Ritchie, on the contrary, is all about style. You can tell that straight from the get-go, when Holmes explains how he's going to knock out someone and you get to see it in slow-motion, and then again at regular speed. This he does twice during the course of the film, and oddly he doesn't seem to do it that much when he explains how he reached his correct deductions. It's as if Holmes would be wasting his time explaining how he solved a mystery because it would get in the way of the physical action.

That is only a symptom of the poison coursing through Sherlock Holmes. The real disaster is the story. It's a damn idiotic one.  Four people came up with this (Michael Robert Johnson, Anthony Peckham, and Simon Kinberg with the screenplay, Johnson and Lionel Wigram with the story), yet it doesn't look as if they actually read the source material.

They didn't have to go through all this patent nonsense of quasi-Satanic rites and Masonic-type shadowy organizations. It's as if they didn't trust the material and felt it needed more fighting, less thinking to make it palatable. Perhaps they wanted to take some of the stuffing out of old material, but went about it the wrong way. It would have been easier to introduce their Holmes with creepy undertones and stay with Canon by adapting The Sign of Four or The Hound of the Baskervilles

I don't blame them for wanting to come up with an original story, but it was needlessly complex and convoluted to the point where it becomes flat-out idiotic.
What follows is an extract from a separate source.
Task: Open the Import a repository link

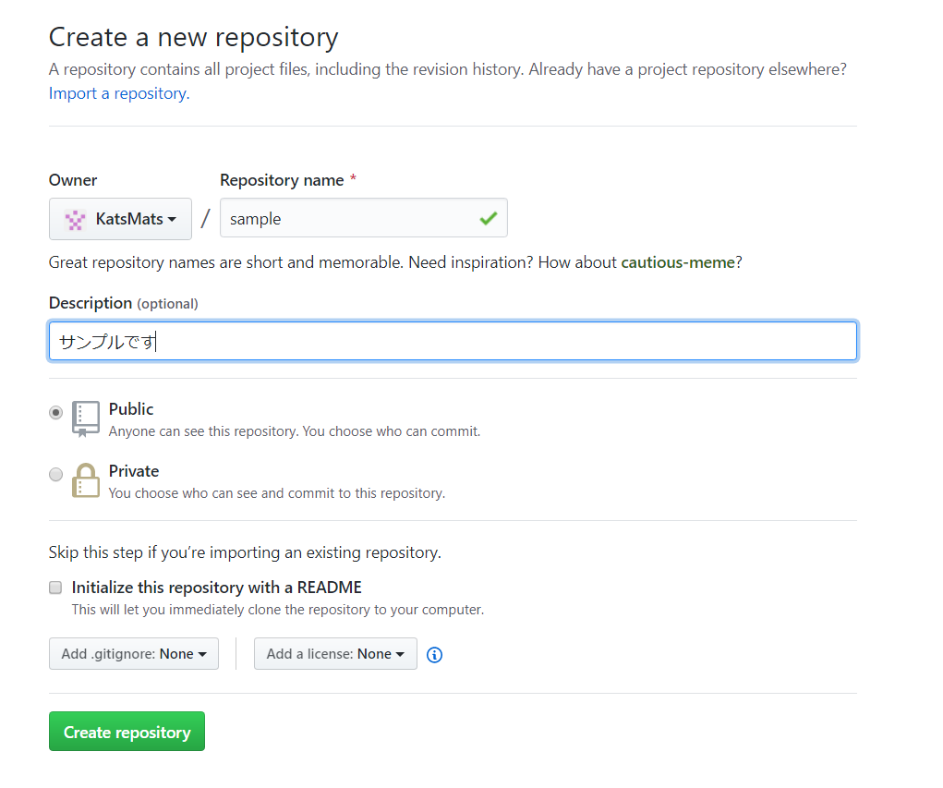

It also violates one of one of my Golden Rules of Film-Making: Never End Your Movie By Suggesting There Will Be A Sequel. Here, they used it without needing it. Why couldn't Professor Moriarty be the villain and escape? There would have had the suggestion of a sequel without having us go through all this nonsense.
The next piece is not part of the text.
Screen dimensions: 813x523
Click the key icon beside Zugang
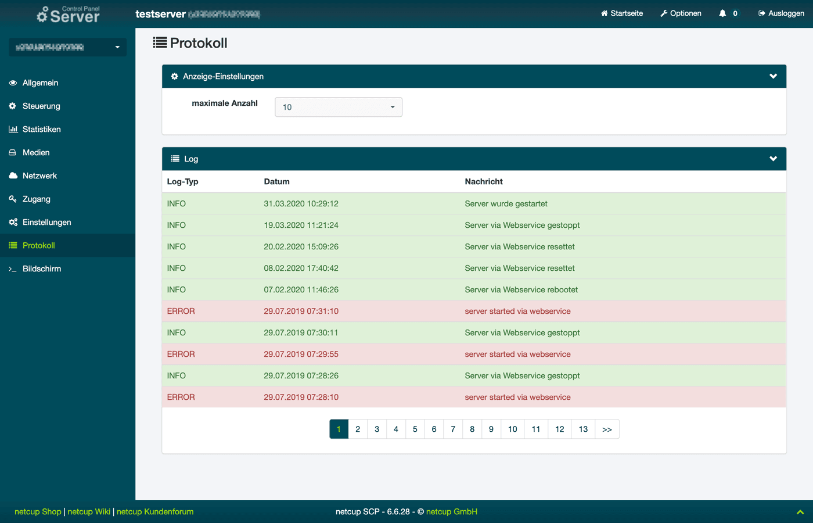point(13,199)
The performances were far better than the movie itself. Robert Downey, Jr. is having a renaissance in his career, and his Sherlock, while flawed by relying more on muscle than on brain, still manages to project a quick witted, obsessed consulting detective. Jude Law's take on Watson is first-rate, less the idiot stooge and more an intelligent man who doesn't mind a good fight. I can't recall if he had the flaws of a gambling addiction in the stories, but they did right by having him be an Afghan veteran which he was in the stories. Curious, how some things remain the same more than a century later.


The interplay between Holmes and Watson, which was more in the vein of a buddy comedy, had a quality to it which made it believable that these two had an affection for each other that neither fully acknowledged. Mark Strong rose above the silliness of his Lord Blackwood, delivering a performance that almost makes you believe he truly is some sort of Satanic entity. 

The one name that comes off badly in this is McAdams: pretty to look at, but adding little to nothing to the actual story, what there was of one.

The fight scenes were done in Ritchie's frenetic pace, and if you like that you might enjoy them. One can't help but wonder, however, if there weren't too many fights that went on too long, stretching the movie needlessly. 

Hans Zimmer's score was rare in that it was quite pleasant. He's never been a personal favorite but in Sherlock Holmes he gave it an offbeat, almost playful score that suggested a genuine romp the film didn't deliver. Perhaps there is something wildly wrong when you pay more attention to the score than to the screen.

My sense is that Sherlock Holmes is not a film but a franchise starter, with an inevitable sequel. They'll ignore all the good work Conan Doyle wrote and decide the best thing to do is make Holmes an action hero rather than the cold, logical, thinking machine he's described at.

Of course, this is done not for those who've read and loved the stories, but for those more inclined to G.I. Joe: The Rise of Cobra than The Sign of Four. I have a great deal of affection for Sherlock Holmes, the character. I was tempted to do something the great detective would not do: let his emotions overrun his reason. While Downey, Jr. and Law make Sherlock Holmes well-acted, the movie itself is quite, yes I'll say it, elementary.